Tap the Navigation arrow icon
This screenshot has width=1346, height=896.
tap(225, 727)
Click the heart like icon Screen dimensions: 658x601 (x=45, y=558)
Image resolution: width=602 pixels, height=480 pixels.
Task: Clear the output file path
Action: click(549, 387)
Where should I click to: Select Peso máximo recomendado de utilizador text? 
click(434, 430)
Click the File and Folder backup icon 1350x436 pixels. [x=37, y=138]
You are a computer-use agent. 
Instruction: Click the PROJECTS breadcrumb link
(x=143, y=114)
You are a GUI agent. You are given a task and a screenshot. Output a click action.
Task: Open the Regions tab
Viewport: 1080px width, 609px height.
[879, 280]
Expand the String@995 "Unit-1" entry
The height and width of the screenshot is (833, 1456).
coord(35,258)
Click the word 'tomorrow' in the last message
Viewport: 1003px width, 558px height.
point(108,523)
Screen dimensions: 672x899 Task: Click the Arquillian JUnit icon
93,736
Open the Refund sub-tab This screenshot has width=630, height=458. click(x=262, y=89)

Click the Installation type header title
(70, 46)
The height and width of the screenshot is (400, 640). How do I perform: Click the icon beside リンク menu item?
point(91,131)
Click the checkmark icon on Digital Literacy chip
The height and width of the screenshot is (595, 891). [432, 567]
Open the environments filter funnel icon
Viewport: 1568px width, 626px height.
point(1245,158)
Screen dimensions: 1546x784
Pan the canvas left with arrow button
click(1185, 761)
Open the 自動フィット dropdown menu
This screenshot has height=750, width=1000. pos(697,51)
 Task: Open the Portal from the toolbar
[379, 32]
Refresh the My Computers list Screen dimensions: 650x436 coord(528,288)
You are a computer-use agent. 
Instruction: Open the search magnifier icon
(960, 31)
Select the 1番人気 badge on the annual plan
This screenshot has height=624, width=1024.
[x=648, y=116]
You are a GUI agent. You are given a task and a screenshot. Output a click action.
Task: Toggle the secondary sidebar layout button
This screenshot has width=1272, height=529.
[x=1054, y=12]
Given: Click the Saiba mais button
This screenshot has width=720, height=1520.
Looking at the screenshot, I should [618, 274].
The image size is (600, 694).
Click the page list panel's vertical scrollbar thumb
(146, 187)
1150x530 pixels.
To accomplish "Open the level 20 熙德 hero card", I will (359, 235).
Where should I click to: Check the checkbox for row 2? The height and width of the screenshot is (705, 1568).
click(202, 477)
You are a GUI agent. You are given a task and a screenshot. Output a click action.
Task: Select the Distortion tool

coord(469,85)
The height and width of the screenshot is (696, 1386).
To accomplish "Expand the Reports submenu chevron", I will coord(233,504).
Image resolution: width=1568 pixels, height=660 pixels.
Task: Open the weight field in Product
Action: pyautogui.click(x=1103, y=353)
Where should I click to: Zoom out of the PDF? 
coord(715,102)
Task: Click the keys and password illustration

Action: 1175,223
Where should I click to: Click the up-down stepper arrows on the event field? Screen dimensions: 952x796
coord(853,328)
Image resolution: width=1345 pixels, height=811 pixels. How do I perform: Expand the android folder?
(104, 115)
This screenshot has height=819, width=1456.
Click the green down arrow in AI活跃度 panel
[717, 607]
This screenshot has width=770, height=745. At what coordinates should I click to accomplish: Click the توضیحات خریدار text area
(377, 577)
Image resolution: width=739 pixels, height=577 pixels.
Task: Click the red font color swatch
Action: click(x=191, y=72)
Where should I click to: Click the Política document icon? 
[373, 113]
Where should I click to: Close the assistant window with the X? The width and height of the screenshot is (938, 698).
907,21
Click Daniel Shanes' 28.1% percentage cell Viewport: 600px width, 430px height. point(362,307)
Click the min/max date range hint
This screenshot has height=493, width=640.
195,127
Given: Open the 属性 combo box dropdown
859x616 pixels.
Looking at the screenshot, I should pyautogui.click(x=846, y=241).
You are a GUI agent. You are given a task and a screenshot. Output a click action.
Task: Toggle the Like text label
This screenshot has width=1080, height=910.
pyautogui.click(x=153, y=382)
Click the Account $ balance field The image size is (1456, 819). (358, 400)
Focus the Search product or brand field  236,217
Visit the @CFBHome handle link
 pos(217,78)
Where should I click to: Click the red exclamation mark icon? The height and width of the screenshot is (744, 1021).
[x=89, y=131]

# # #

▸ **About this task**
Restate all of the material exactly.

▸ **Answer box**
Tap the Navigation arrow icon
This screenshot has width=1346, height=896.
tap(225, 727)
Click the heart like icon Screen dimensions: 658x601 (x=45, y=558)
Image resolution: width=602 pixels, height=480 pixels.
Task: Clear the output file path
Action: click(549, 387)
Where should I click to: Select Peso máximo recomendado de utilizador text? 
click(434, 430)
Click the File and Folder backup icon 1350x436 pixels. [x=37, y=138]
You are a computer-use agent. 
Instruction: Click the PROJECTS breadcrumb link
(x=143, y=114)
You are a GUI agent. You are given a task and a screenshot. Output a click action.
Task: Open the Regions tab
Viewport: 1080px width, 609px height.
[879, 280]
Expand the String@995 "Unit-1" entry
The height and width of the screenshot is (833, 1456).
coord(35,258)
Click the word 'tomorrow' in the last message
Viewport: 1003px width, 558px height.
point(108,523)
Screen dimensions: 672x899 Task: Click the Arquillian JUnit icon
93,736
Open the Refund sub-tab This screenshot has width=630, height=458. click(x=262, y=89)

Click the Installation type header title
(70, 46)
The height and width of the screenshot is (400, 640). How do I perform: Click the icon beside リンク menu item?
point(91,131)
Click the checkmark icon on Digital Literacy chip
The height and width of the screenshot is (595, 891). [432, 567]
Open the environments filter funnel icon
Viewport: 1568px width, 626px height.
point(1245,158)
Screen dimensions: 1546x784
Pan the canvas left with arrow button
click(1185, 761)
Open the 自動フィット dropdown menu
This screenshot has height=750, width=1000. pos(697,51)
 Task: Open the Portal from the toolbar
[379, 32]
Refresh the My Computers list Screen dimensions: 650x436 coord(528,288)
You are a computer-use agent. 
Instruction: Open the search magnifier icon
(960, 31)
Select the 1番人気 badge on the annual plan
This screenshot has height=624, width=1024.
[x=648, y=116]
You are a GUI agent. You are given a task and a screenshot. Output a click action.
Task: Toggle the secondary sidebar layout button
This screenshot has width=1272, height=529.
[x=1054, y=12]
Given: Click the Saiba mais button
This screenshot has width=720, height=1520.
Looking at the screenshot, I should [618, 274].
The image size is (600, 694).
Click the page list panel's vertical scrollbar thumb
(146, 187)
1150x530 pixels.
To accomplish "Open the level 20 熙德 hero card", I will (359, 235).
Where should I click to: Check the checkbox for row 2? The height and width of the screenshot is (705, 1568).
click(202, 477)
You are a GUI agent. You are given a task and a screenshot. Output a click action.
Task: Select the Distortion tool

coord(469,85)
The height and width of the screenshot is (696, 1386).
To accomplish "Expand the Reports submenu chevron", I will coord(233,504).
Image resolution: width=1568 pixels, height=660 pixels.
Task: Open the weight field in Product
Action: pyautogui.click(x=1103, y=353)
Where should I click to: Zoom out of the PDF? 
coord(715,102)
Task: Click the keys and password illustration

Action: 1175,223
Where should I click to: Click the up-down stepper arrows on the event field? Screen dimensions: 952x796
coord(853,328)
Image resolution: width=1345 pixels, height=811 pixels. How do I perform: Expand the android folder?
(104, 115)
This screenshot has height=819, width=1456.
Click the green down arrow in AI活跃度 panel
[717, 607]
This screenshot has width=770, height=745. At what coordinates should I click to accomplish: Click the توضیحات خریدار text area
(377, 577)
Image resolution: width=739 pixels, height=577 pixels.
Task: Click the red font color swatch
Action: click(x=191, y=72)
Where should I click to: Click the Política document icon? 
[373, 113]
Where should I click to: Close the assistant window with the X? The width and height of the screenshot is (938, 698).
907,21
Click Daniel Shanes' 28.1% percentage cell Viewport: 600px width, 430px height. point(362,307)
Click the min/max date range hint
This screenshot has height=493, width=640.
195,127
Given: Open the 属性 combo box dropdown
859x616 pixels.
Looking at the screenshot, I should pyautogui.click(x=846, y=241).
You are a GUI agent. You are given a task and a screenshot. Output a click action.
Task: Toggle the Like text label
This screenshot has width=1080, height=910.
pyautogui.click(x=153, y=382)
Click the Account $ balance field The image size is (1456, 819). (358, 400)
Focus the Search product or brand field  236,217
Visit the @CFBHome handle link
 pos(217,78)
Where should I click to: Click the red exclamation mark icon? The height and width of the screenshot is (744, 1021).
[x=89, y=131]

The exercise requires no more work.